Public release date: 1-Dec-2009
– “If there is a failure of the system to remove what is damaged, and that persists, the muscle fiber isn’t happy,”
– Eventually, some of those muscle cells die, and “the muscles become weaker and weaker with age.”
In order to maintain muscle strength with age, cells must rid themselves of the garbage that accumulates in them over time, just as it does in any household, according to a new study in the December issue of Cell Metabolism, a Cell Press journal. In the case of cells, that waste material includes spent organelles, toxic clumps of proteins, and pathogens.
The researchers made their discovery by studying mice that were deficient for a gene required for the tightly controlled process of degradation and recycling within cells known as autophagy. Those animals showed profound muscle atrophy and muscle weakening that worsened with age.
“If there is a failure of the system to remove what is damaged, and that persists, the muscle fiber isn’t happy,” said Marco Sandri of the University of Padova in Italy. Damaged and misfolded proteins pile up along with dysfunctional mitochondria, distended endoplasmic reticulum, free radicals, and other aberrant structures. Eventually, some of those muscle cells die, and “the muscles become weaker and weaker with age.”
The muscle wasting observed in the mice seems to bear some resemblance to certain forms of muscle-wasting diseases, Sandri said. He now suspects that this kind of mechanism may offer insight into some of those still-unexplained conditions, as well as the muscle weakening that comes with normal aging (a condition known as sarcopenia).

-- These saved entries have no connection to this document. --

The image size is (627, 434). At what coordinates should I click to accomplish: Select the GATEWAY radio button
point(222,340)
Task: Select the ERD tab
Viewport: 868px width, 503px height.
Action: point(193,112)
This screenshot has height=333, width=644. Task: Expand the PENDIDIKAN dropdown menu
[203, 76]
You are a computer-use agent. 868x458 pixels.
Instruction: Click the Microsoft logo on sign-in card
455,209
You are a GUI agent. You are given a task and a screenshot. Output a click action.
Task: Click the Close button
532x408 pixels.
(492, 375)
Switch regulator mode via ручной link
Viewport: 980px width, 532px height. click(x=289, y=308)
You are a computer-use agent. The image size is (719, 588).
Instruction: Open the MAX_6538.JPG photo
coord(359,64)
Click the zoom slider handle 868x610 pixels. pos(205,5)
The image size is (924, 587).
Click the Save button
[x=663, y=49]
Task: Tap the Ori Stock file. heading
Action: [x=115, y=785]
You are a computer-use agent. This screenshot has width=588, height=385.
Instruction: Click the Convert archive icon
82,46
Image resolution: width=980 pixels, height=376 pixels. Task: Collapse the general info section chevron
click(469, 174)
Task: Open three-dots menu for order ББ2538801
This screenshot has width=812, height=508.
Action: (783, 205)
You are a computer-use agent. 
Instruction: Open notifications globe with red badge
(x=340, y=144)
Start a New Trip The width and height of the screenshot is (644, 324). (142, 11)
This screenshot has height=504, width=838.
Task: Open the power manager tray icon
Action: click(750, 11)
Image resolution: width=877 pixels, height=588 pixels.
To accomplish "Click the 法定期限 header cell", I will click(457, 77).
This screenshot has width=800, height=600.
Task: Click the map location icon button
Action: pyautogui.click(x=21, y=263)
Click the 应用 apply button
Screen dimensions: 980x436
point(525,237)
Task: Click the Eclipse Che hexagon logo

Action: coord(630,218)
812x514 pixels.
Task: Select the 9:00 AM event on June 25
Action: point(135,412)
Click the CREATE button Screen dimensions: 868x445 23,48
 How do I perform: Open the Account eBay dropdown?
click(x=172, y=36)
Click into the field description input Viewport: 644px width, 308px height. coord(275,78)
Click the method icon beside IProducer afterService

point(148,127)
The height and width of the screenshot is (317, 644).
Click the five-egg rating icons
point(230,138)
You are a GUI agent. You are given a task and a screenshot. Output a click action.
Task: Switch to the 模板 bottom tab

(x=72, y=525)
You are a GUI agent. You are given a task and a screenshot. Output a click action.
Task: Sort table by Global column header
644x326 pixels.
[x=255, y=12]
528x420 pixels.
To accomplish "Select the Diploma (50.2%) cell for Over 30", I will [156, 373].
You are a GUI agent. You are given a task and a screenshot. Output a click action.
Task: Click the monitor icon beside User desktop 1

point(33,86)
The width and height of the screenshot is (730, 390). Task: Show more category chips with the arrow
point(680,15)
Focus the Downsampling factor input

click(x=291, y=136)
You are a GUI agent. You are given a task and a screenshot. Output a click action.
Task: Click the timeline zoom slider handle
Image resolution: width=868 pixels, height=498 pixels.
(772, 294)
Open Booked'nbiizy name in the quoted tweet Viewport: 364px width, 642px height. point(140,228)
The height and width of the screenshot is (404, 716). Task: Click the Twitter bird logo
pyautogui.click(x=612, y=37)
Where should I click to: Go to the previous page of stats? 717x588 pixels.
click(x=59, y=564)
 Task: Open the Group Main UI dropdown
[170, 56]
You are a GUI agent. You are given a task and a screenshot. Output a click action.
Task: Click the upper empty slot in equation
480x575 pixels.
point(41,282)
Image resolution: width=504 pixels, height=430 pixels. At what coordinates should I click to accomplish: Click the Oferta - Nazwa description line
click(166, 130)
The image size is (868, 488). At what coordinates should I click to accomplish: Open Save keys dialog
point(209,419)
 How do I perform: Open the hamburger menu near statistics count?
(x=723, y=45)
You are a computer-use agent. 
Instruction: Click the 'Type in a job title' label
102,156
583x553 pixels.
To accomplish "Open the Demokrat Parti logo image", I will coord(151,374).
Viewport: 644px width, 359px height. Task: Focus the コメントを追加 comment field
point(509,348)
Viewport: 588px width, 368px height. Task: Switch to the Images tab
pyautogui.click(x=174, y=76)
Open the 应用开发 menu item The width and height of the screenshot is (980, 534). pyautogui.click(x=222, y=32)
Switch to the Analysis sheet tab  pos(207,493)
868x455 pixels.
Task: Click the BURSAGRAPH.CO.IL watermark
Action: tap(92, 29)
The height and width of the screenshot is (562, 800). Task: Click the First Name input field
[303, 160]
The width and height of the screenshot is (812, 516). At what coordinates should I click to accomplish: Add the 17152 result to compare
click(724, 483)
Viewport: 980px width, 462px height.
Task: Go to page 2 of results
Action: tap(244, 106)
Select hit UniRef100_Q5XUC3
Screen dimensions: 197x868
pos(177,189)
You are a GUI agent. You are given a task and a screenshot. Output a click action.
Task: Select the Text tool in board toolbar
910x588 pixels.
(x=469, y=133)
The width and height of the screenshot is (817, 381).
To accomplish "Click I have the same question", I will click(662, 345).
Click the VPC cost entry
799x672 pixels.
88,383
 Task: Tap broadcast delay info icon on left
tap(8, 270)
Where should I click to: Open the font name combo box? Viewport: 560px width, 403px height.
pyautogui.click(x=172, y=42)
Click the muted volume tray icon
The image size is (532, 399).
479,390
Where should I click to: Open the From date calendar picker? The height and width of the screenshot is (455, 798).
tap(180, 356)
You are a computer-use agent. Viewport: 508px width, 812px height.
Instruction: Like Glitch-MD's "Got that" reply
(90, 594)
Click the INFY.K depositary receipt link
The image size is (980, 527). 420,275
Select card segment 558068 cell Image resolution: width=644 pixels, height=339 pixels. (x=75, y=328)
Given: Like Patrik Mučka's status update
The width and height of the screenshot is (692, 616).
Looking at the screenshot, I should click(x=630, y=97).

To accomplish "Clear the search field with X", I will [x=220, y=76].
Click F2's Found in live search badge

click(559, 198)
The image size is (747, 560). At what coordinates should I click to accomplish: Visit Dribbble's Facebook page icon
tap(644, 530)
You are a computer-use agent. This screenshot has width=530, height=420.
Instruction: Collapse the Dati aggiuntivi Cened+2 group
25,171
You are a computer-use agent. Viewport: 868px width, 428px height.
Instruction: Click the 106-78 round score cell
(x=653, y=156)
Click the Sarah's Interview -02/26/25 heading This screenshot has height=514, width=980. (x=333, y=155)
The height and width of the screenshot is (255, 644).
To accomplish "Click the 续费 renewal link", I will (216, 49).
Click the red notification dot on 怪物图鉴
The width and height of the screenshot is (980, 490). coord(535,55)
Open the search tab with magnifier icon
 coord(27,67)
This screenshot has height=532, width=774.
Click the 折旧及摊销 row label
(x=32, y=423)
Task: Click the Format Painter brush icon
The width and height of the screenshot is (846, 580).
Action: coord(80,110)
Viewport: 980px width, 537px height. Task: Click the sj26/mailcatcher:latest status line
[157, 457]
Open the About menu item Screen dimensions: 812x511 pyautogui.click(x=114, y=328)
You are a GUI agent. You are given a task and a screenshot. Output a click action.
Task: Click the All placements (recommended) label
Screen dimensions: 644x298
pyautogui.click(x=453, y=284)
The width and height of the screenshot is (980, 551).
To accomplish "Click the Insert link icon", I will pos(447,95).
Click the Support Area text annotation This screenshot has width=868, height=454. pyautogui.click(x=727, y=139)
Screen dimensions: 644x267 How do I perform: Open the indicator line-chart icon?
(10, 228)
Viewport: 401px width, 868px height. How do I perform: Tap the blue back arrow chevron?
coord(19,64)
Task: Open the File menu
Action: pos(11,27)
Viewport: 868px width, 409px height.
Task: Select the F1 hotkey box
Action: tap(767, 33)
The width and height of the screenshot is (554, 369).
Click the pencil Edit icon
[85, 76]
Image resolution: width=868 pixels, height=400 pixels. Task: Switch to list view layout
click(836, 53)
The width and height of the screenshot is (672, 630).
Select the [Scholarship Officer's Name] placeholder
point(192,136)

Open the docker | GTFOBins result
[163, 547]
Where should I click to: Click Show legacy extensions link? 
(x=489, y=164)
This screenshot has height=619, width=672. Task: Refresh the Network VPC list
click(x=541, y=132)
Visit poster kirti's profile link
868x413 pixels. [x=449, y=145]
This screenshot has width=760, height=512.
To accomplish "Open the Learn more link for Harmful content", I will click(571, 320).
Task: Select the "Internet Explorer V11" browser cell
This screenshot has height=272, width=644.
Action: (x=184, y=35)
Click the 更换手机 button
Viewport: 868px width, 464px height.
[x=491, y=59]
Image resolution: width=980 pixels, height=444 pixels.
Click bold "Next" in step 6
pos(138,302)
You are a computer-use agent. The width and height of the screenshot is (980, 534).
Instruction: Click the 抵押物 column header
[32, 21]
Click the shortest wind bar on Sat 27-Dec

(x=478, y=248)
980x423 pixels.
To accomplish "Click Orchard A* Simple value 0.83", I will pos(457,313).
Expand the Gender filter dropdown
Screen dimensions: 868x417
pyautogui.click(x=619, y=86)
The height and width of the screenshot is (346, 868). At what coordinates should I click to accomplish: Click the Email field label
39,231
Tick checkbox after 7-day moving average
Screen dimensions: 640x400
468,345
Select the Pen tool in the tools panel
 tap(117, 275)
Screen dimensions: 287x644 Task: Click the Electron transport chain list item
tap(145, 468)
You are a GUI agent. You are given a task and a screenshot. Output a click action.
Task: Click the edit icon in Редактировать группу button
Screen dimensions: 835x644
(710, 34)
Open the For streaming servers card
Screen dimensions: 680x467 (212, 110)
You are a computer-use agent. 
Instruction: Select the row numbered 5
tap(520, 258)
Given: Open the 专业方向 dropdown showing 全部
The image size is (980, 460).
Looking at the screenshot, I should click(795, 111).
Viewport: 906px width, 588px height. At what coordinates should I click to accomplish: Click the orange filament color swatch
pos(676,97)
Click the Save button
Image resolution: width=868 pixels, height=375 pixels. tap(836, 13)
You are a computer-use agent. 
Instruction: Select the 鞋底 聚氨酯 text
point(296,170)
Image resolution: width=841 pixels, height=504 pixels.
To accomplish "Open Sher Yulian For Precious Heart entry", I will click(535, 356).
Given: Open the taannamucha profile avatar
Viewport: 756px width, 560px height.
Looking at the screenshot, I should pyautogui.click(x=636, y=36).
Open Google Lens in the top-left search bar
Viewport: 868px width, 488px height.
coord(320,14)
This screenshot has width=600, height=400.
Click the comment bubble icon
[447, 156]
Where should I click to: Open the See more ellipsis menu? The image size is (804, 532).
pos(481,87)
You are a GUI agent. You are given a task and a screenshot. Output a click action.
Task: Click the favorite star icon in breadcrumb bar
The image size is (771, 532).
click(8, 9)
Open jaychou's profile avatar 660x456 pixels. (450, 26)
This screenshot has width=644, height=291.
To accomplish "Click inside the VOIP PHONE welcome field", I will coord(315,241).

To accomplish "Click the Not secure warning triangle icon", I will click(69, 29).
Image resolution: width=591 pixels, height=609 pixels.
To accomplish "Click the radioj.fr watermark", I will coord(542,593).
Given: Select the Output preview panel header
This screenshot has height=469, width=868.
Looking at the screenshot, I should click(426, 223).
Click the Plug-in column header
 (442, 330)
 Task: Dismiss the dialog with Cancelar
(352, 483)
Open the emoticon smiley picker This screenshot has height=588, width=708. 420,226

Researchers knew before that excessive autophagy could also lead to muscle loss and disease. The new findings highlight the importance of maintaining a normal level of autophagy to clear away the debris and keep muscles working properly. Although the discovery seems to make perfect sense in retrospect, it wasn’t what Sandri’s team had initially anticipated.
“We thought if you reduced autophagy it might protect against atrophy,” he said. “Instead, it’s the opposite. We realized, OK, of course, if you don’t remove the damage, it triggers weakness.”
The findings may have clinical implications, he says. There has been interest in developing therapies to block proteins’ degradation for treating certain muscle-wasting disorders. But in some cases, at least, “it may be better to activate autophagy and remove the garbage in the cells,” Sandri said. The researchers think similar treatments might combat aging sarcopenia as well, noting that another study has shown a decline in the efficiency of autophagy during aging.